• **Задачи и задания**
(A) Ответьте на вопросы по тексту о смерти В. Л. Пушкина:
(i) Какого числа, месяца и года умер Василий Львович Пушкин?
(ii) К кому были обращены его слова «очень рад»?
(iii) Кому Пушкин писал о последних словах дяди в сентябре того же года?
(B) Перепишите фрагмент текста о смерти В. Л. Пушкина, начиная со слов «В России, как» и заканчивая словами «августа 1830 года.». Замените в нем «дядя» на «родственник».
(C) Объясните, пожалуйста, по тексту о смерти В. Л. Пушкина, почему Пушкин вышел из комнаты после слов дяди о Катенине.

• **Текст документа**
В России, как мы знаем, долгое время главным человеком был писатель, и биография писателя или эпизод биографии писателя (дуэль Пушкина, уход Толстого) переживались не как событие чужой, пусть и великой, жизни, а как значимый компонент культурной традиции — и действительно таковыми были. Писатели обычно эту биографическую ответственность сознавали, и классиком тут, разумеется, оказался — как и во всем — Пушкин. А у Пушкина был, как известно, дядя, Василий Львович Пушкин, умерший у себя дома естественной смертью 20 августа 1830 года.
Вот как пишет об этом Вяземский через несколько дней[21]
:«Остафьево, 25-го.
Бедный Василий Львович скончался 20 числа в начале третьего часа пополудни. Я приехал к нему часов в одиннадцать. Смерть уже была на вытянутом лице и в тяжелом дыхании его. Однако же он меня узнал, протянул мне уже холодную руку свою и на вопрос Анны Николаевны: рад ли он меня видеть (с приезда моего из Петербурга я не видал его), — отвечал он слабо, но довольно внятно: «очень рад». После того, кажется, раза два хотел он что-то сказать, но звуков уже не было. На лице его ничего не выражалось, кроме изнеможения. Испустил он дух спокойно и безболезненно, во время чтения молитвы при соборовании маслом. Обряда не кончили, помазали только два раза. Накануне был уже он совсем изнемогающий, но, увидя Александра, племянника, сказал ему: „как скучен Катенин!“ Перед этим читал он его в Литературной газете. Пушкин говорит, что он при этих словах и вышел из комнаты, чтобы дать дяде умереть исторически. Пушкин был, однако же, очень тронут всем этим зрелищем и во все время вел себя как нельзя приличнее. На погребении его была депутация всей литературы, всех школ, всех партий: Полевые, Шаликов, Погодин, Языков, Дмитриев и Лже-Дмитриев, Снегирев <…>».Выходит, предсмертные слова В. Л. Пушкина «очень рад» были обращены к Вяземскому, с которым он был связан самой тесной дружбой, а насчет статей Катенина он сказал племяннику накануне — пусть незадолго до смерти, но все же не перед смертью, при том что в эти часы около него неотступно кто-то был, и всем он сказал хоть что-нибудь. Вяземский, впрочем, не толкует «очень рад» как итоговую предсмертную сентенцию, но лишь как выражение дружбы, зато рассказ Пушкина, судя по «был, однако же, очень тронут» воспринял как шутку, уместность которой под вопросом. Пушкин, однако же, был в своем намерении считать последними словами дяди его отзыв о Катенине тверд и вскоре, в сентябре того же года, писал Плетневу[22]
:«Бедный дядя Василий! знаешь ли его последние слова? приезжаю к нему, нахожу его в забытьи, очнувшись, он узнал меня, погоревал, потом помолчав: как скучны статьи Катенина!

(Записи, выбранные из собрания)
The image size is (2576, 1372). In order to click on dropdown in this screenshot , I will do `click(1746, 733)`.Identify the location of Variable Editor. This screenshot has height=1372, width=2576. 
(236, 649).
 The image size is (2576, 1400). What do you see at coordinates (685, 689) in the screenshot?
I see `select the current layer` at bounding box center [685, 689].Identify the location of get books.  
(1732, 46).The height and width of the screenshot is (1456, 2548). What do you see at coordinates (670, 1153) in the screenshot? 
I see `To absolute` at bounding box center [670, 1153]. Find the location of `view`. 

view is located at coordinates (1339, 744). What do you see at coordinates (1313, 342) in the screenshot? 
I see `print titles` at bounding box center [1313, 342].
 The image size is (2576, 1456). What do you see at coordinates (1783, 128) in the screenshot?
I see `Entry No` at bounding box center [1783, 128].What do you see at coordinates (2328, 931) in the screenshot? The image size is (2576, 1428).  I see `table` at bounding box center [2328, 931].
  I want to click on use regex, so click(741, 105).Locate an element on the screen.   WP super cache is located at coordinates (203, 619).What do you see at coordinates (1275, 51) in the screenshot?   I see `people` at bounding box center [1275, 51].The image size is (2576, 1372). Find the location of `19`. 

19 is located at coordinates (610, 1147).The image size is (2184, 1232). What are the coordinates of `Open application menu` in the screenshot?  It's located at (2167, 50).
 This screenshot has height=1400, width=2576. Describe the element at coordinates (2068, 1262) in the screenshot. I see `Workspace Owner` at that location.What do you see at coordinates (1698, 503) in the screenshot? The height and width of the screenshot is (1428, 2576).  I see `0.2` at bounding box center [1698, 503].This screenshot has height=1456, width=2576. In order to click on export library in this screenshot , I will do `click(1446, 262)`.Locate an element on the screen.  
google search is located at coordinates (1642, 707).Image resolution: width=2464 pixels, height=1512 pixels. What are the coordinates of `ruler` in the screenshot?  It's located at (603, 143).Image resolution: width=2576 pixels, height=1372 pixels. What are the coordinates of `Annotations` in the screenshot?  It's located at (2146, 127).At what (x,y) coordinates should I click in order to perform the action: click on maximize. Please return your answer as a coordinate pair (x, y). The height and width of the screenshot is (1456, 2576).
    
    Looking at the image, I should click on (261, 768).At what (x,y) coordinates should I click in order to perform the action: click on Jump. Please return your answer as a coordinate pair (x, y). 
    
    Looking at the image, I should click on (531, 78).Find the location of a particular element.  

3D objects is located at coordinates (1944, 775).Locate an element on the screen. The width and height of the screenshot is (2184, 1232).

• **Решения**
(A)
(i) 20 августа 1830 года.
(ii) К Вяземскому.
(iii) Плетневу.

(B)
В России, как мы знаем, долгое время главным человеком был писатель, и биография писателя или эпизод биографии писателя (дуэль Пушкина, уход Толстого) переживались не как событие чужой, пусть и великой, жизни, а как значимый компонент культурной традиции — и действительно таковыми были. Писатели обычно эту биографическую ответственность сознавали, и классиком тут, разумеется, оказался — как и во всем — Пушкин. А у Пушкина был, как известно, родственник, Василий Львович Пушкин, умерший у себя дома естественной смертью 20 августа 1830 года.

(C) По словам Пушкина, которые передает Вяземский, он вышел из комнаты, чтобы дать дяде умереть исторически. Иными словами, он хотел, чтобы отзыв о Катенине остался последними словами дяди.